Using Log References
====================
Extracting references from log messages
---------------------------------------
If you're using structured logging, log references are contained in the ``ref``
field of the structured message.
If you're not using structured logging, you'll need to extract references
from log message text through configuration of a log ingestion tool
(such as `Vector `_).
References can be extracted from log messages using the following regular
expression:
.. code-block::
\[ref: ([0-9]{1,10})\]
When matching, the regular expression above results in one match group
containing the numerical reference in the log message. Valid references
may be in the range 1 to 4294967295.
The expression is compatible with common PCRE, ECMAScript, Rust, Python,
Golang, Java 8, C# and many other regular expression implementations.

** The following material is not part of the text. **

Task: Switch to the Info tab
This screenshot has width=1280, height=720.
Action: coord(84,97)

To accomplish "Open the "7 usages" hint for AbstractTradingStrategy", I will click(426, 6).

Whenever possible, you should extract references from log messages before
storing or analysing them. This way your log storage and analysis system can
store references in a structured field, allowing you to more easily refer
to them in queries and probably resulting in them using less storage.
Using references to improve log analysis
----------------------------------------
.. note::
Log query examples in this section are given in SQL to clearly communicate
intent in a (mostly) vendor-agnostic way.
Identifying log event types
^^^^^^^^^^^^^^^^^^^^^^^^^^^
Often we use text search patterns to identify application events from log
messages.
For example, consider the following log message from the
`Rocket web framework `_:
.. code-block::
2023-05-02T21:50:19.963Z INFO Bad incoming HTTP request.
We might use a query over the stored logs to count the events this log message
is referring to:
.. code-block:: sql
SELECT COUNT(message) WHERE message = 'Bad incoming HTTP request.';
Now imagine the framework developers decide to improve the context within
their log messages. The same event is now logged with an updated message:
.. code-block::
Bad incoming GET HTTP request.
Great! There's now a bit more useful information in the log message!
However, this now breaks our log query. Let's update it:
.. code-block:: sql
SELECT COUNT(message) WHERE message = 'Bad incoming GET HTTP request.';
Hold on... the ``GET`` in the log message looks like it might be interpolated,
and could potentially be replaced with alternative values (like ``POST`` or
``PUT``).
We can update our query to accommodate this:
.. code-block:: sql
SELECT COUNT(message) WHERE message LIKE 'Bad incoming % HTTP request.';
This works, but doing it this way means we have to accept that:
* Changes to log messages - which may happen without notice - might require us
to change our log analysis queries, and break our log analysis until we do!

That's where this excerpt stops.